The Great Victory and the Soviet People: Anthropological Analysis
DOI:
https://doi.org/10.21146/0042-8744-2020-8-5-19Keywords:
Great Patriotic war, Soviet people, patriotism, nationalities, sufferings and losses, evacuation and resettlement, collaborationism, propaganda, a feeling of hateAbstract
This is a philosophical-anthropological analysis of the existential aspects of the victory of the Soviet people in the Great Patriotic War of 1941‒1945. What were the main factors for mobilization and consolidation of citizens of different nationalities living a difficult life under Stalin’s regime? Among these factors are: a sense of the real danger to physical existence for many people and abandoning of historical statehood, including Soviet ethnoterritorial autonomies; belief in the superiority of the existing social system as a result of mental indoctrination and of everyday practices of “soviet life”; the coercive character of mobilization and disciplining people in a front-line, an evacuation, etc. The important factors were the belief in the “mission of justice” and inevitable victory, an appeal to the past of Russian history, the defense of the Motherland, as well as nurturing from above and on a grass root level a feeling of hate towards German fascists.
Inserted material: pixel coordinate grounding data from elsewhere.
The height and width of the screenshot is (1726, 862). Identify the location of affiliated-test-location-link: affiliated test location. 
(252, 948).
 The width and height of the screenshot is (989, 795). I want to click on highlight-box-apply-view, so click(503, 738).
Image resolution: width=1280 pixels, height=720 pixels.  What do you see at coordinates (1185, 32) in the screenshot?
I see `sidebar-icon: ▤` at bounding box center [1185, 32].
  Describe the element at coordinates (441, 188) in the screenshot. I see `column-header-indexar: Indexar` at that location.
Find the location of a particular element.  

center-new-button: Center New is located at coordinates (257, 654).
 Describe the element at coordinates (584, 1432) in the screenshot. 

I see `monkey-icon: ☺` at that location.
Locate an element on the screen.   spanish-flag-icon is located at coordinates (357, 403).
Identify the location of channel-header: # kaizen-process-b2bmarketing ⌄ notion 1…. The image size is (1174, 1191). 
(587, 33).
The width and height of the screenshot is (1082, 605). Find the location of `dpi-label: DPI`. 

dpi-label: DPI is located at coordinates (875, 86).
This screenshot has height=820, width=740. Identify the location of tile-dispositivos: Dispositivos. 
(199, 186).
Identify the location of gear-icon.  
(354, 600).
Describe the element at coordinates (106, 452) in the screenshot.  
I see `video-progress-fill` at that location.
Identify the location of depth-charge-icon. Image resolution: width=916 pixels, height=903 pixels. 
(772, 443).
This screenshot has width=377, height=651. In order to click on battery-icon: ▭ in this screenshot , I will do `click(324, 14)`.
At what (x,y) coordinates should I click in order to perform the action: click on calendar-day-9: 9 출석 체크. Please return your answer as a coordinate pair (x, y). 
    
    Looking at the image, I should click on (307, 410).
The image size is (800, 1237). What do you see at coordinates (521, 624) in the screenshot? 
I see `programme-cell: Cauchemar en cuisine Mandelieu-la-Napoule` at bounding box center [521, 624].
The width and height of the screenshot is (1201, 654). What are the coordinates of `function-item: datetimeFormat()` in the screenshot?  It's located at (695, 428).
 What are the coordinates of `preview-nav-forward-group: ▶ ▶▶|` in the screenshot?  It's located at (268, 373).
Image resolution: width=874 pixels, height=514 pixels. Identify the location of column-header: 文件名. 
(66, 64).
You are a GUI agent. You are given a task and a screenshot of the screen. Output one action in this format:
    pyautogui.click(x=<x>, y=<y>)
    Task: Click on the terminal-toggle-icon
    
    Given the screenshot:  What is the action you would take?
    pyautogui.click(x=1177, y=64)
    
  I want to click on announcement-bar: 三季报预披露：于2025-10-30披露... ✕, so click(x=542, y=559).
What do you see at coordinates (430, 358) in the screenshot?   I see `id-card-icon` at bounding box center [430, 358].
The manifestations of collaboration and cases of resistance to the Red Army had a limited character and its ethnic parameters expressed mainly in recently occupied territories. The Great Victory became a key factor of pan-Russian (Rossian) national identity, one of the pillars for Russia’s patriotism. It established a concept of a cross-ethnic entity “the Soviet people” as a forerunner for a concept of civic Rossian nation.